A big real estate move is like a well-planned road trip—you need the right map and good timing to avoid detours! One of the trickiest decisions homeowners face is whether to sell their current home before buying or lock in the dream home before letting go of the old one.


Both options come with their own set of perks and pitfalls, so let’s break it down, weigh up the pros and cons, and help you decide what might work best for you.



 

The Case for Selling Before You Buy


Selling first means you’ve got the cash in hand and a clear budget to play with when buying so you don’t overcommit.


Why it’s a Win


  1. Money in the Bank: You know exactly how much you’ve got to work with—no guessing, no surprises, and less risk of buying something more than you can afford.
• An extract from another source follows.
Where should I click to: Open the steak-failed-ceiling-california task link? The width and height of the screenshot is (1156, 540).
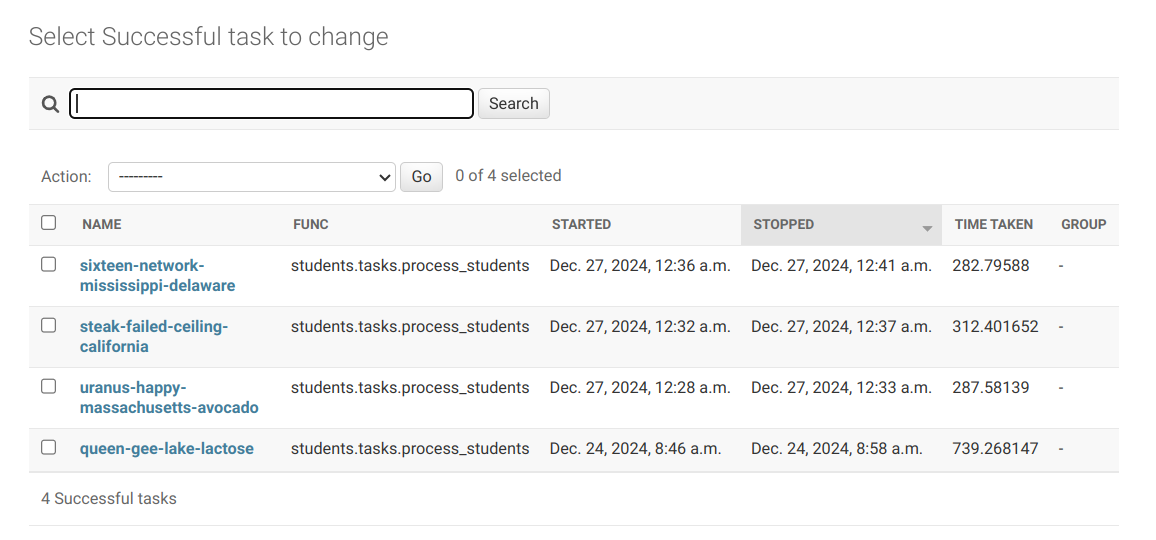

  2. Stronger Buying Power: Walk into auctions and negotiations knowing you’re financially ready to pounce, your financial position will be an agent/sellers dream.

  3. No Bridging Loan Headaches: Who really wants two mortgages?! Especially if your home doesn’t sell as quickly as you’d hoped.

  4. No Panic Selling: You won’t be forced to settle for a lowball offer on your current home because time is ticking.


What Could be a Wobble


  1. Where Will You Go? If your new place isn’t lined up yet, you might find yourself couch-surfing with family or friends and paying for storage, or forking out for a short-term rental.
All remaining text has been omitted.